Mark also said that what happened to Matthew Sheppard was very significant for him. He saw that as a need to get involved in politics to insure nothing like that can happen again. I find this interesting because it was a great injustice that drove him to political office. What drives you in tends to be what you focus on in office.

Mark is clearly having fun in the job. To him the fun is being able "to have a positive impact on people." He clearly enjoys the work involved in the legislature. He also puts a lot of time in helping other legislators run for office.

So then we got on to payday lending. Rep Ferrandino speaks in very even measured tones about what payday lending is. He is very straightforward as to the impact it has. But in all that he paints a devastating picture of the "cycle of debt when using these predatory lenders." He sat down and worked through how the industry is set up, how it makes its money, what it tries to accomplish. It is an incredibly powerful argument that, looking at what the industry at core is focused on, and realizing that it is all about trapping people in a cycle of debt.

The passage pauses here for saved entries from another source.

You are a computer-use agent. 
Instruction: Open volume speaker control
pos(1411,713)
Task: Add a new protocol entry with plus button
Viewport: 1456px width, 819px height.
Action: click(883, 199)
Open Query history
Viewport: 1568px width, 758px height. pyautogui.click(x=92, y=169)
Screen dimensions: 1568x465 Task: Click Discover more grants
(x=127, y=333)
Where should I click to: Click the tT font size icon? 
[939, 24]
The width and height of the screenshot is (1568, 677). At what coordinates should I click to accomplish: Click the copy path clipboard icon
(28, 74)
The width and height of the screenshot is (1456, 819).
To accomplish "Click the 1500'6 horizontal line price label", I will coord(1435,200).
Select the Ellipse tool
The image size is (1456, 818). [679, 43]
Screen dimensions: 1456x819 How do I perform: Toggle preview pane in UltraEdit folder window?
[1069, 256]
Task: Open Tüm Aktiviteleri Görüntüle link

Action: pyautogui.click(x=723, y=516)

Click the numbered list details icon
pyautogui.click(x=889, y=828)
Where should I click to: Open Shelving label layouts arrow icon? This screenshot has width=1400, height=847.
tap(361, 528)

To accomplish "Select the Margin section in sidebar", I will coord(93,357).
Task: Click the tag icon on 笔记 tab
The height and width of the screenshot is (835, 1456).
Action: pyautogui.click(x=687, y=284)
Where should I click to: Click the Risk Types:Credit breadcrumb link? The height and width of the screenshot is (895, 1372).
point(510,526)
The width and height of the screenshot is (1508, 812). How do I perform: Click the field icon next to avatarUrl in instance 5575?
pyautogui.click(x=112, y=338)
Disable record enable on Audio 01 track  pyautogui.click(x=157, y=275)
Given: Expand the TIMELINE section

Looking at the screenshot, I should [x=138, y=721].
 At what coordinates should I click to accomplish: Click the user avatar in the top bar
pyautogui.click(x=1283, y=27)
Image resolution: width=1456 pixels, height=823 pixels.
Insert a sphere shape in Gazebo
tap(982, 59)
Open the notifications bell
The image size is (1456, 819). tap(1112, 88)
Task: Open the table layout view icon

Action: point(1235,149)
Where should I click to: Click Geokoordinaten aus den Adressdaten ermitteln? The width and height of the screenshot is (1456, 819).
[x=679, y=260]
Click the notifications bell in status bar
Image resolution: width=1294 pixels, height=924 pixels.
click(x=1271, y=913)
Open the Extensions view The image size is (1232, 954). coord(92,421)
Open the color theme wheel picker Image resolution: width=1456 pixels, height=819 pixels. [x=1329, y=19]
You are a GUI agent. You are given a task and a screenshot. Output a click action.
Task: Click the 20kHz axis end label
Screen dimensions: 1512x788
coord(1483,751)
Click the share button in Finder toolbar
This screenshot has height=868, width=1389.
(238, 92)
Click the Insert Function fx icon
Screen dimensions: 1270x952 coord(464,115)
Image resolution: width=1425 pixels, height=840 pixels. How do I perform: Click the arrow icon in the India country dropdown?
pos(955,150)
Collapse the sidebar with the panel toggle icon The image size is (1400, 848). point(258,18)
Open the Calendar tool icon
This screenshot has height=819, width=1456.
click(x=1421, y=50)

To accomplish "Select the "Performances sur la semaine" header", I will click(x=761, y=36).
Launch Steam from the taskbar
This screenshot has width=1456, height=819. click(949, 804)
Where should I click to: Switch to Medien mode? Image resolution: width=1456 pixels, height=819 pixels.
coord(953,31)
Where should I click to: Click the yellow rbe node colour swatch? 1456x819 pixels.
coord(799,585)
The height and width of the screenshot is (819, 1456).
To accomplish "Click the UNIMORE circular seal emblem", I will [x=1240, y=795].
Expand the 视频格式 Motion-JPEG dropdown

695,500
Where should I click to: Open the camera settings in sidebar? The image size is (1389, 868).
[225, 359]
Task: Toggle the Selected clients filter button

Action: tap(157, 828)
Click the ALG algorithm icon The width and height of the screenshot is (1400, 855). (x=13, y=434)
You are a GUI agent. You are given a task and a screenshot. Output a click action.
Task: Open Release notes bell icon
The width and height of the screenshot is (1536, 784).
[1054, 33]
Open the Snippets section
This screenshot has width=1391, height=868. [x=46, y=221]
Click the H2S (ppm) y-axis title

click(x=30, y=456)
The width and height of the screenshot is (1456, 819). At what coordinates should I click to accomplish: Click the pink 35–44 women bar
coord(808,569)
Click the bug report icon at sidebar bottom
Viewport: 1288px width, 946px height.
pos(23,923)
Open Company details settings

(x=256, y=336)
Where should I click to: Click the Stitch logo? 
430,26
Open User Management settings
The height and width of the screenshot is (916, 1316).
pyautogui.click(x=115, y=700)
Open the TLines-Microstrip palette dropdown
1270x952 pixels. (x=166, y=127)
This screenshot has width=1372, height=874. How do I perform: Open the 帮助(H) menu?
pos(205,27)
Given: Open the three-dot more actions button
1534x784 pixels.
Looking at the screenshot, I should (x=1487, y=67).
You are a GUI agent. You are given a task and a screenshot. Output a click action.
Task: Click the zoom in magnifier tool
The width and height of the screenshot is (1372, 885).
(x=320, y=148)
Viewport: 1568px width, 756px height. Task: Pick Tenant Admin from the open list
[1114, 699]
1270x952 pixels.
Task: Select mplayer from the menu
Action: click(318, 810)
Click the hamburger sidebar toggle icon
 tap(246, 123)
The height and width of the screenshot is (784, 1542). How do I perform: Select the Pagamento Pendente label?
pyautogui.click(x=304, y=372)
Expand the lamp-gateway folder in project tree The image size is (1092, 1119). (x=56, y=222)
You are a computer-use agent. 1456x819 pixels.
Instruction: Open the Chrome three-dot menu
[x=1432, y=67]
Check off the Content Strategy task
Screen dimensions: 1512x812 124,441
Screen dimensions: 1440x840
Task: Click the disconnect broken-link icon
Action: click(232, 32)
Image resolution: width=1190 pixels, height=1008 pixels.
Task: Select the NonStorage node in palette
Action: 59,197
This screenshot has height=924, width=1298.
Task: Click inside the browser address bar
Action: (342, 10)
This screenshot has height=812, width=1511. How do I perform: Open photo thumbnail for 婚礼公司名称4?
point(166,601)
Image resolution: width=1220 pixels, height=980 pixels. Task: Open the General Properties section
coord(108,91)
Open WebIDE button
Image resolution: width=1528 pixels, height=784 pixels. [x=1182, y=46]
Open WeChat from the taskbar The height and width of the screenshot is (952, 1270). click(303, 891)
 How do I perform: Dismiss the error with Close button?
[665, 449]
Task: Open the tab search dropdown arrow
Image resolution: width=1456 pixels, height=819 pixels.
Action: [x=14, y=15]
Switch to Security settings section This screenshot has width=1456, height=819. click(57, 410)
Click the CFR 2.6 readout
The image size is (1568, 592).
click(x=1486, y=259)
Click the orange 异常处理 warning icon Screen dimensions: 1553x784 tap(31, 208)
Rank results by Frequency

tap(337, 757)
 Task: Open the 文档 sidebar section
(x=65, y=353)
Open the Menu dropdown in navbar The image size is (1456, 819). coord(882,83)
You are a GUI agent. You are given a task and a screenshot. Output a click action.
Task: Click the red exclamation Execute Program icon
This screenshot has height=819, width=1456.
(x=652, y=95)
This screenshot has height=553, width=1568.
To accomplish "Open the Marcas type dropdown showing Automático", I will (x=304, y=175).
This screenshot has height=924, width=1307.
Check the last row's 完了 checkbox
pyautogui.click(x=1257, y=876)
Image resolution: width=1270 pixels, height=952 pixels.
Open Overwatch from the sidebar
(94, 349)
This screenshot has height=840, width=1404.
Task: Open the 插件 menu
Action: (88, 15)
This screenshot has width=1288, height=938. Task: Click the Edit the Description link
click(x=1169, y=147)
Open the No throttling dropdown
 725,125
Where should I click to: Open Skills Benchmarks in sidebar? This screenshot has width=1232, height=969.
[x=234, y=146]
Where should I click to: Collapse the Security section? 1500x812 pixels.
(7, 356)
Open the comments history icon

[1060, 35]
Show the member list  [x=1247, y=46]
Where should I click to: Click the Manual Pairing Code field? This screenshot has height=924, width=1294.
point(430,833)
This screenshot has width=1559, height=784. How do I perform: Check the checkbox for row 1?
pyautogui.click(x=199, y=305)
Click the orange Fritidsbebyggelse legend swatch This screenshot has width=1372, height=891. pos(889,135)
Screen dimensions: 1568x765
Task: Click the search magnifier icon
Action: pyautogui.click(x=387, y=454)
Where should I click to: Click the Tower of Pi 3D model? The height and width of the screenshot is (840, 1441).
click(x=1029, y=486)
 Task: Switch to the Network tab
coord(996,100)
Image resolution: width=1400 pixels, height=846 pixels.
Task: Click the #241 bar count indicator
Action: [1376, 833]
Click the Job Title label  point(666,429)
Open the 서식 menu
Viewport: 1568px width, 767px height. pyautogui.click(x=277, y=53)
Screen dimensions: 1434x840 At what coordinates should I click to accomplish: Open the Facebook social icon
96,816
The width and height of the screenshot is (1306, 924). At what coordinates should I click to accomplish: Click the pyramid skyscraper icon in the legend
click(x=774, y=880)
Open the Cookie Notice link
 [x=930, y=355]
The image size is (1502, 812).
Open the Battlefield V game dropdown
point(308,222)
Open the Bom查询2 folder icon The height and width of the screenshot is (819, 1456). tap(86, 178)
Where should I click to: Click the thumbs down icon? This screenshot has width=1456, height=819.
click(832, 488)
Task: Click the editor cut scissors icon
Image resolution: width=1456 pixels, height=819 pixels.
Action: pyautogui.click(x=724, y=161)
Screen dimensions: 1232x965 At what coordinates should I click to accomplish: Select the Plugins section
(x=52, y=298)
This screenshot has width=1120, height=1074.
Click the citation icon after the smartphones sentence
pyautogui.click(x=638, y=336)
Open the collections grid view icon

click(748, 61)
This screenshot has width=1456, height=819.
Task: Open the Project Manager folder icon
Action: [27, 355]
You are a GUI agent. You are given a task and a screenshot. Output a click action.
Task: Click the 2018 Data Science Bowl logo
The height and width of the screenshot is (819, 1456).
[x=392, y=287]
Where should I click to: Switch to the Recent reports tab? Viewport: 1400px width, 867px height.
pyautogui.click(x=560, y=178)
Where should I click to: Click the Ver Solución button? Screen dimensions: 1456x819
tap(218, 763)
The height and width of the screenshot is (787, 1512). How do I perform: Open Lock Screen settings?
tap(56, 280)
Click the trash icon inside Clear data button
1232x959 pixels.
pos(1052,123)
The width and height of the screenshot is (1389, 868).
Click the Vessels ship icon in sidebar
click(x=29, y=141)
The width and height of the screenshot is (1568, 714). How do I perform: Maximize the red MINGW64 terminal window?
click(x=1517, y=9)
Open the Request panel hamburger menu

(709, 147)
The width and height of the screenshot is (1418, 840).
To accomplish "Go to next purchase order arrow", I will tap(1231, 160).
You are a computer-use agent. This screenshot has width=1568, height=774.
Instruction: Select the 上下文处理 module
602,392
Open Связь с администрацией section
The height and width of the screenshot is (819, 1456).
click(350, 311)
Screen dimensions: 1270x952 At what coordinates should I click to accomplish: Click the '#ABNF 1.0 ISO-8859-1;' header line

One point he brought up, and I was not aware of this, when someone pays off their loan in full, and has not come back for a couple of months, they will call them up and tell them "we have $500.00 for you" to try and draw them back in. That's not helping only when needed, that's trying to foster a never-ending cycle of debt.

Mark keeps circling back to the business model the industry has and how it revolves around this predatory practice. Because of this he understands how the industry is fundamentally, will always be fundamentally a system where - "this isn't access to credit, this is access to debt."

So will it pass? He isn't sure as both sides think they have the votes. Mark's guess is it will be 33-32 on the vote, but he's not sure which side will get 33. He said along with all the progressive groups helping lobby for it, the faith groups are also working hard to get it passed. (So here's hoping that some of the legislator's look to their religion for a guide - as every religion calls out usury as an evil practice.)

He thinks the payday industry has put in a million dollars lobbying for this. And because the mailers etc. aren't clear about what the bill is actually about (as the average Coloradoan understands usury is bad), they aren't terribly effective.

Mark discussed the argument of let the market decide, but while he supports the free market, he doesn't see the present system as a balanced market because across all the stores 98% of the loans are at the maximum allowed. And that's not a competitive market. On that topic, I then asked if weren't these loans similar to the mortgage loans made to people that couldn't afford them? And as most Republicans blamed those mortgages for the great recession, shouldn't they be opposed to usurious payday loans to the poor just as they are opposed to mortgages to the poor? He said that particular argument had not come up, but that it was similar.

On to what else. He's very satisfied with the job they have done with the budget. There were almost no amendments on the long bill, in large part because there is no money. But he thinks the JBC has done a really good job on the budget.

He also talked about improving the criminal justice center, looking for the best way to handle sentencing, etc. He gave strong props to Governor Ritter for his efforts on this. We also have a decrease in the corrections population this year for the first time in a long time - which saves us some bucks.

Finally Mark talked about looking at work on constitutional reform, calling out Senator Heath's bill as one of the best approaches they have coming up on this.

So what do we get with Representative Ferrandino? First off he has the skills and takes the time to truly understand the issues. But even more valuable, he then knows how to phrase these same issues in a way that is easy to understand, yet gets across the crux of the issue. This is very valuable in the political process because it is a powerful way to sell his proposals. Second, he clearly is focused on accomplishing what is best for the people in Colorado. I never heard him say a single word about political constraints on what he is trying to accomplish.

We're lucky to have him in the legislature.

And a pox on any legislator who votes against payday lending reform. If the Denver Credit Union can offer payday loans today at reasonable rates, the rest of the industry can do so too. And while the state should not step up to right every wrong, it should protect our weakest and poorest from the most egregious exploitation.